India
17 hours ago

Inside India’s Military Media Network

The story India tells about defence communication is that it is public information, transparency, and reassurance. The story many critics tell is different, that it is a message control built into the state, with a single hub that sets the tone, floods the zone, and punishes alternative framings through sheer volume and authority. At the centre of that system sits the Directorate of Public Relations, described by the government as the publicity wing that disseminates information to the media and the public. When a state labels its own messaging “publicity,” the debate is not whether propaganda exists, it is whether you are meant to notice the machinery behind it.

Formally, the DPR sits under the Department of Defence within the Ministry of Defence, operating from New Delhi and the government complex around South Block. That placement matters. It means the same institution that directs the armed forces also directs the dominant narrative about them, then presents that narrative as a neutral fact.

In practice, that collapses the wall between information and persuasion, especially during crises, border standoffs, strikes, and major security incidents, when the first version of events often becomes the lasting version

Control is not only bureaucratic, but it is also rank and doctrine. In recent years, India has elevated “strategic communication” into a warfighting function, not a press office chore. The career path of Sandeep S. Sharda, described in reporting as an Additional Director General of Strategic Communication involved in information operations, signals that the mission is framed as operational, not merely reputational. That kind of elevation changes incentives. Officers are rewarded for dominance of the narrative, speed, consistency, and emotional resonance, the same metrics that drive influence campaigns everywhere, even when dressed up as “counter disinformation.”

How does it work on the ground? It works the way modern influence always works, through an ecosystem, not a single office. The DPR produces official lines, visuals, and talking points, then pushes them outward through service public relations units, friendly television formats, social media clipping accounts, and a constant drip of curated footage. It is not just press releases. It is choreography, access control, background briefings, selective leaks, embedded reporting, and content production that looks like entertainment but functions like mobilisation.

Once the content exists, amplification becomes a separate industry, with paid boosts, influencer tie-ups, and engagement farming that can make a preferred frame feel like consensus

Digital platforms turn this into a force multiplier. The state does not need to convince everyone; it only needs to dominate what most people see first, then punish doubt with ridicule, pile-ons, or accusations of disloyalty. Official accounts, sympathetic creators, and coordinated online crowds blur into a single wave. The point is not subtlety. The point is saturation. That is why “information warfare” is a useful label, because it describes the intent to seize attention, overwhelm alternatives, and make the cost of dissent higher than the reward of speaking.

Money is where the story gets sensitive, because governments rarely itemise persuasion spending in plain language. What is public is the overall envelope. India’s official budget documents and analyses show a great “MoD Civil” demand in the tens of thousands of crores, which covers administrative and support functions and includes institutions such as the Institute for Defence Studies and Analyses. In that context, the figures you provided, a combined annual estimate of Rs 2,634 crore for the DPR plus defence-aligned think tanks, should be treated as an estimate, not a transparent line item verified by a published subhead. The more important argument is not the exact rupee figure, it is that a modern influence system is expensive even before you count the hidden costs, contracts, advertising placements, platform promotion, outsourced creative work, and the opportunity cost of diverting military staff into narrative roles.

The think tank layer is the quiet part, because it manufactures “serious” justification. Institutions like the Centre for Land Warfare Studies, Centre for Air Power Studies, and the National Maritime Foundation produce papers, panels, war games, and expert commentary that circulate into media and policy circles as neutral analysis.

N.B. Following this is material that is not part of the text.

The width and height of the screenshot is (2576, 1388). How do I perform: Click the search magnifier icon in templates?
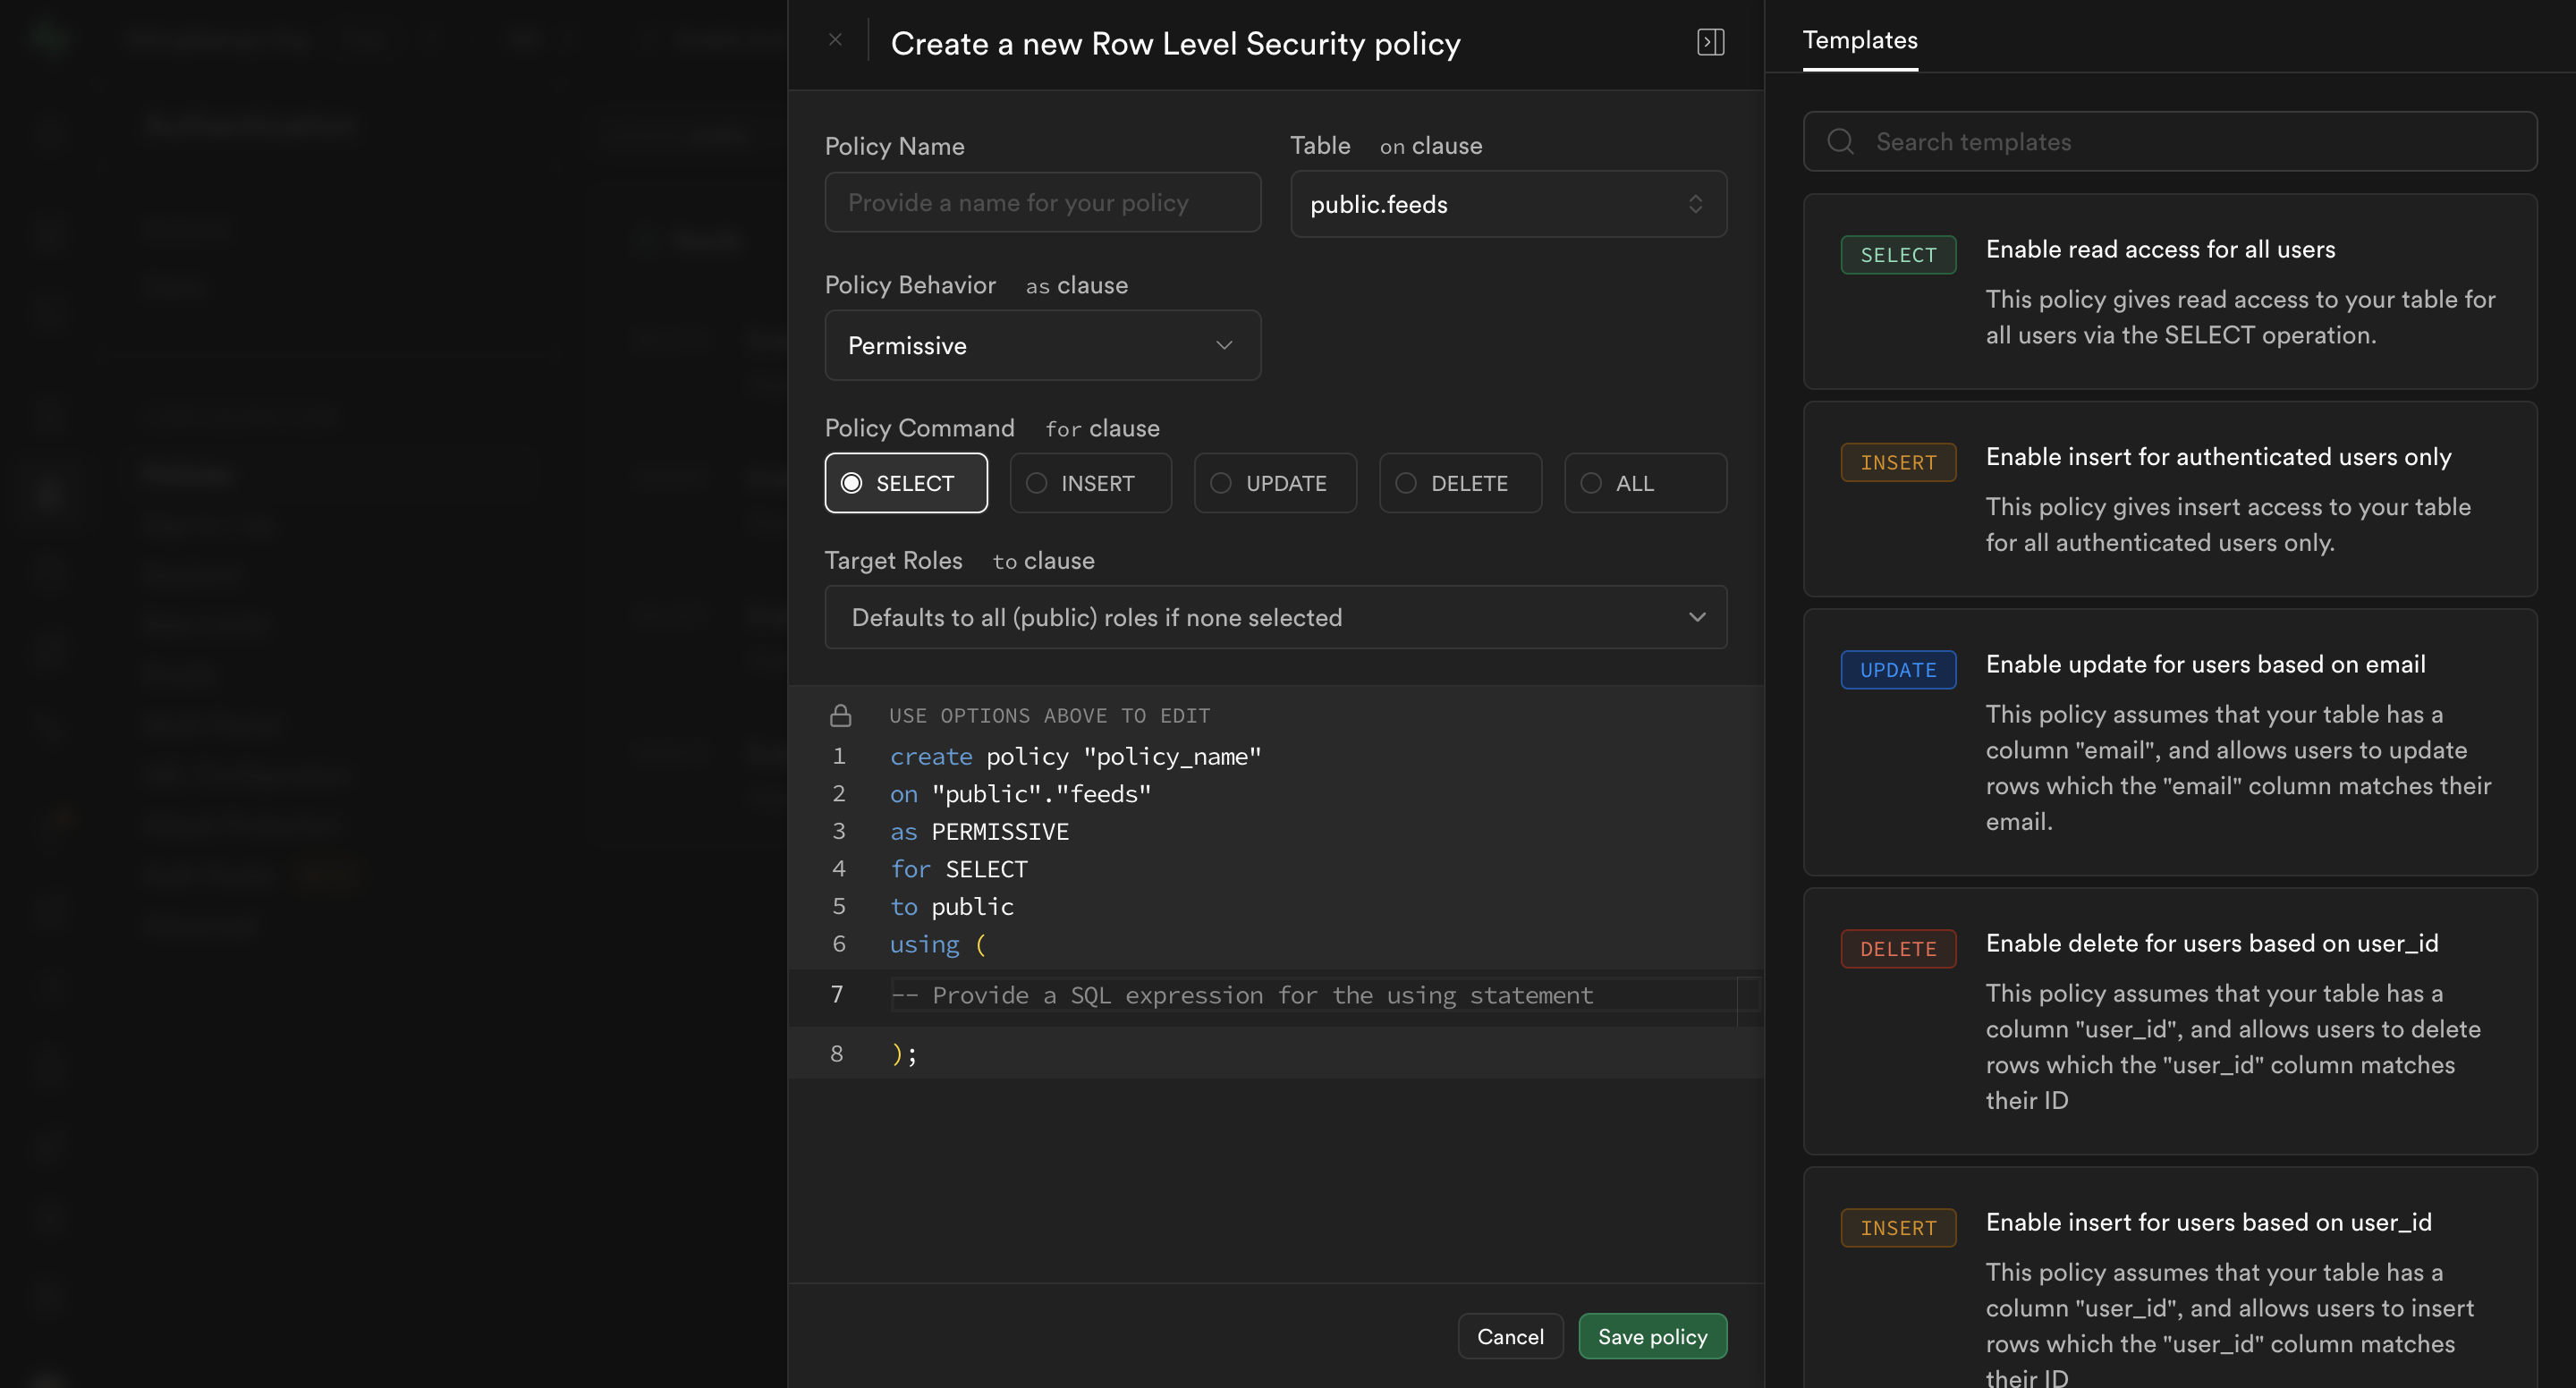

Even when research is competent, the ecosystem effect is real, it narrows the range of acceptable questions, and it keeps the national security frame permanently switched on

Which countries are targeted? In practice, the focus of defence messaging tends to track the map of disputes, anxieties, and influence competition. The neighbours you named, Pakistan, Afghanistan, Nepal, Bangladesh, and the Maldives, make sense as priority audiences because narratives there can affect border legitimacy, regional alignment, basing access, trade routes, and diaspora politics. The methods are familiar, English language campaigns aimed at global press, regional language content aimed at local audiences, hosted delegations, curated tours, and story placement designed to make the Indian military posture look stabilising while rivals look reckless.

None of this is unique to India. Most states do some version of it. What is distinctive is scale, militarised framing, and the steady normalisation of psychological operations vocabulary inside everyday communication. If the DPR is treated as a warfighting arm, then the public becomes terrain, not an audience. That is the core problem. When persuasion is fused with defence power, the citizen loses the ability to tell where information ends and coercion begins, and neighbouring societies become targets for narrative pressure rather than partners in diplomacy. The result is not just “good PR.” It is an information battlespace built on money, rank, access, and repetition, and it only works because it is meant to look like it is not there.